■ **TEXTO FORNECIDO**

● ● ● ●

Especialista em cibersegurança alerta para os riscos do uso da IA em campanhas políticas, deepfakes e manipulação algorítmica nas eleições mais tecnológicas da história do Brasil.
Por Marcelo Branquinho, CEO e fundador da TI Safe
Estamos às portas das eleições presidenciais de 2026 — e, pela primeira vez, entraremos em um processo eleitoral amplamente mediado por sistemas de Inteligência Artificial (IA). O que parecia ficção há poucos anos agora é realidade: a IA influencia como pensamos, consumimos e nos informamos. E, em breve, também poderá influenciar como votamos e percebemos a própria democracia.
Ferramentas generativas como GPT, Gemini e Claude já produzem textos, vozes e vídeos com tamanha verossimilhança que desafiam até especialistas em detecção digital. Um deepfake bem executado é capaz de colocar palavras na boca de um candidato, criar crises instantâneas e alterar o rumo de uma eleição antes mesmo da checagem dos fatos. A desinformação ganhou escala e velocidade inéditas.
O problema é que o Brasil ainda não possui regulação específica sobre o uso eleitoral da IA. Isso abre espaço para o uso indevido da tecnologia em campanhas que podem microsegmentar mensagens, manipular emoções e criar bolhas informacionais difíceis de rastrear. Bots inteligentes simulam interações humanas e geram falsos engajamentos, reforçando narrativas fabricadas e produzindo uma percepção artificial de apoio popular — o que chamamos de manipulação algorítmica.

● ● ● ●

■ **TRECHOS DOS REGISTROS**
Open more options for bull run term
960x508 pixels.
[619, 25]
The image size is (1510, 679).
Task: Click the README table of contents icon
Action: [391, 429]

● ● ● ●

■ **EXERCÍCIOS PROPOSTOS**
1/ Responda, com base no artigo sobre IA nas eleições:
(a) Que cargos Marcelo Branquinho ocupa na TI Safe?
(b) Quais ferramentas generativas são mencionadas pelo nome?
(c) Que nome recebe a percepção artificial de apoio popular produzida por bots inteligentes?
2/ Reproduza sem alterações o trecho do artigo sobre IA nas eleições que vai de "O problema é" até "de manipulação algorítmica.", inclusive.

■ **RESPOSTAS ESCRITAS**
1/
(a) CEO e fundador.
(b) GPT, Gemini e Claude.
(c) Manipulação algorítmica.

2/
O problema é que o Brasil ainda não possui regulação específica sobre o uso eleitoral da IA. Isso abre espaço para o uso indevido da tecnologia em campanhas que podem microsegmentar mensagens, manipular emoções e criar bolhas informacionais difíceis de rastrear. Bots inteligentes simulam interações humanas e geram falsos engajamentos, reforçando narrativas fabricadas e produzindo uma percepção artificial de apoio popular — o que chamamos de manipulação algorítmica.